(Data section Opens)

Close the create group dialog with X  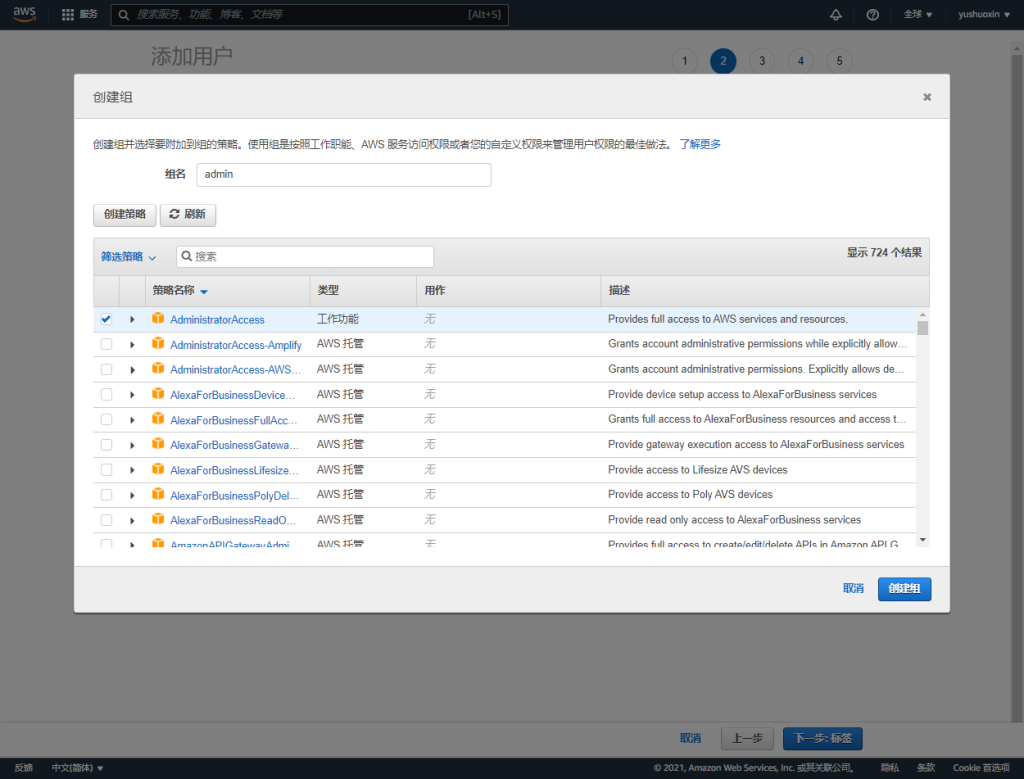[x=927, y=97]
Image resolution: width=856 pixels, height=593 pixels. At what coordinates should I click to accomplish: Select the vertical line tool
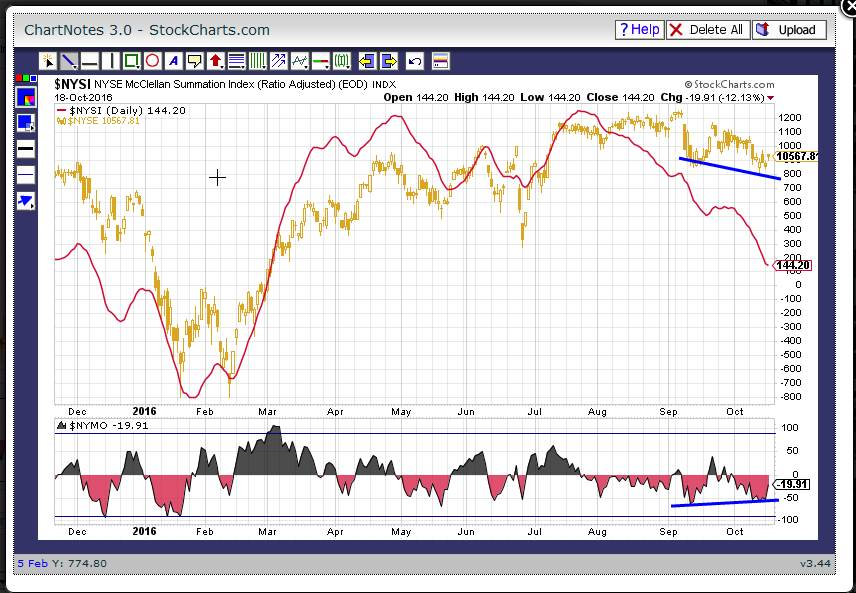tap(111, 60)
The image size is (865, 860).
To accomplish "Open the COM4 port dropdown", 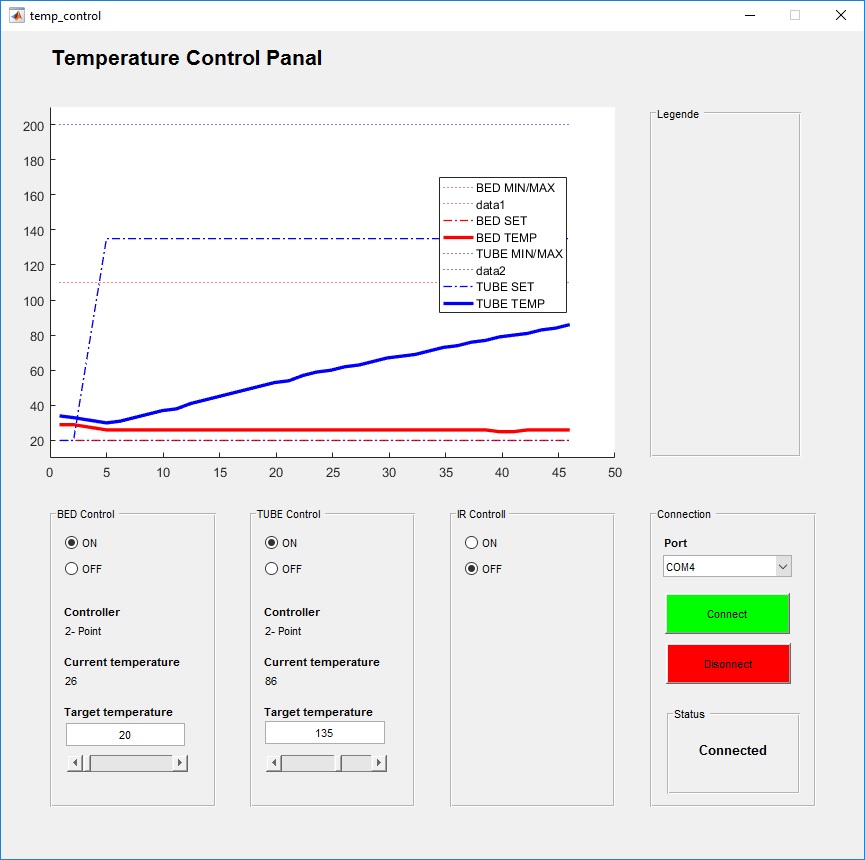I will (x=783, y=567).
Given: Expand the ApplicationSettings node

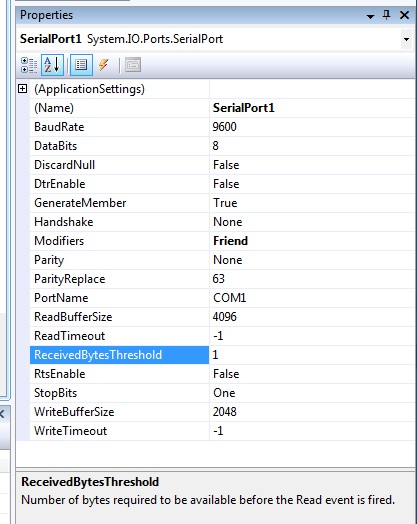Looking at the screenshot, I should click(22, 89).
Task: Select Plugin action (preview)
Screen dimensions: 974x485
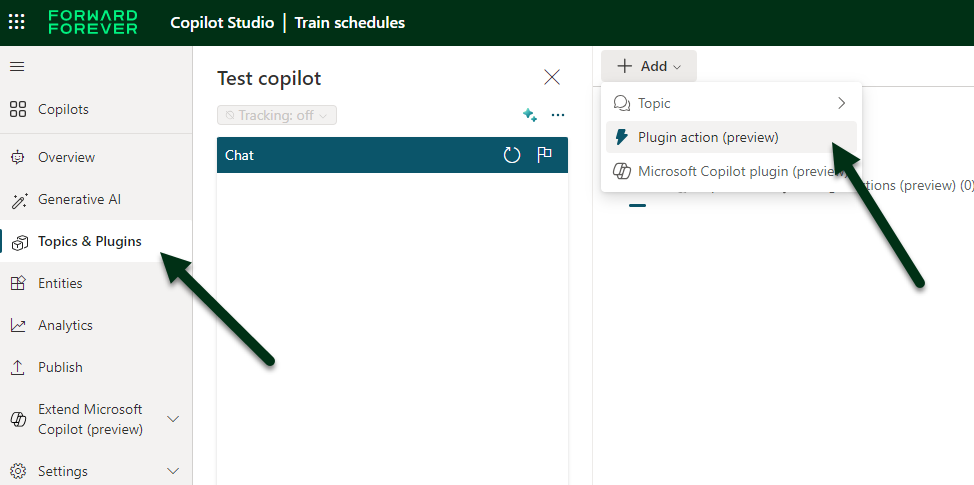Action: [708, 137]
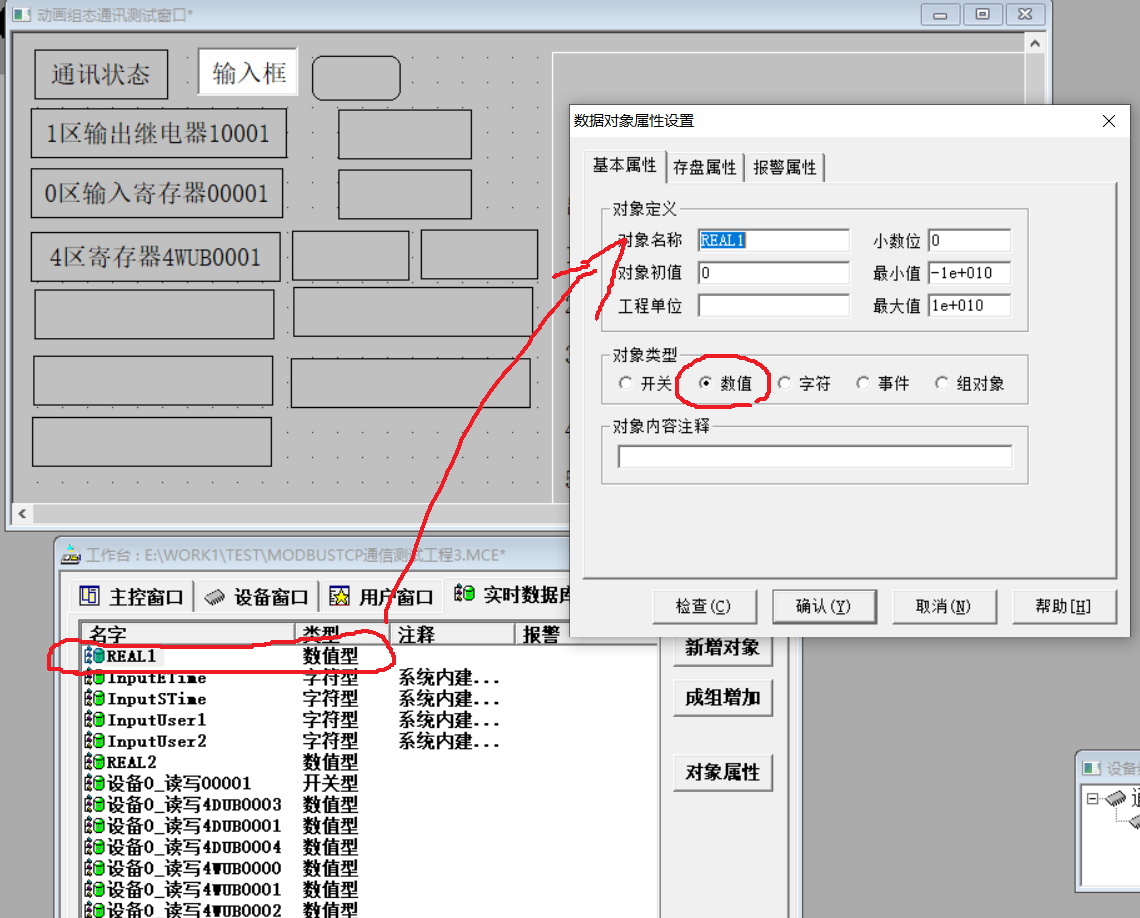The height and width of the screenshot is (918, 1140).
Task: Collapse the device tree root node
Action: 1092,799
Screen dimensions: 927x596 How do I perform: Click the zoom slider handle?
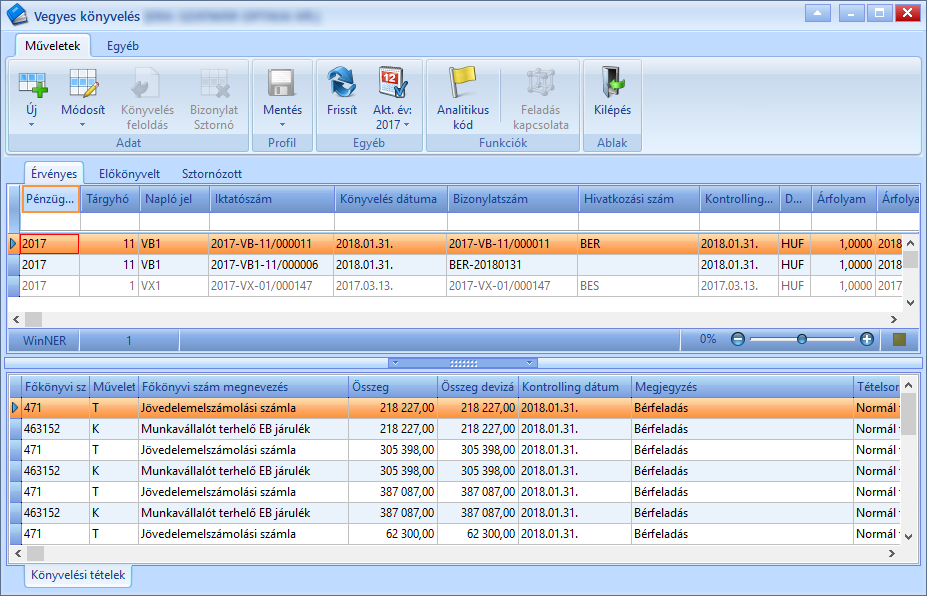[x=802, y=339]
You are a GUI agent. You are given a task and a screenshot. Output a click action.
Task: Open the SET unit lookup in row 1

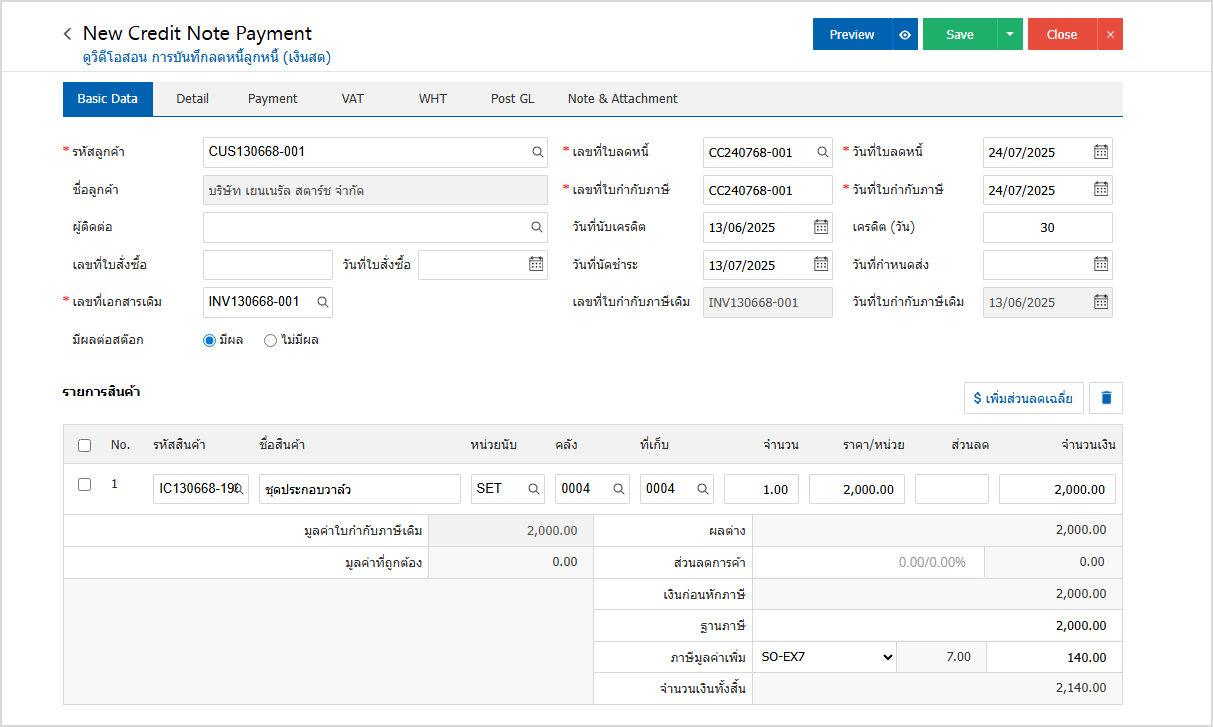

(Data section Closes)

:: What to produce ::
Reproduce the listing above from the line that contains "Task: Select Plugin action (preview)" through its final line, exactly and with nothing added. Omit the images.

:: Result ::
Task: Select Plugin action (preview)
Screen dimensions: 974x485
Action: [708, 137]
The height and width of the screenshot is (918, 1140).
Task: Collapse the device tree root node
Action: 1092,799
Screen dimensions: 927x596 How do I perform: Click the zoom slider handle?
[x=802, y=339]
You are a GUI agent. You are given a task and a screenshot. Output a click action.
Task: Open the SET unit lookup in row 1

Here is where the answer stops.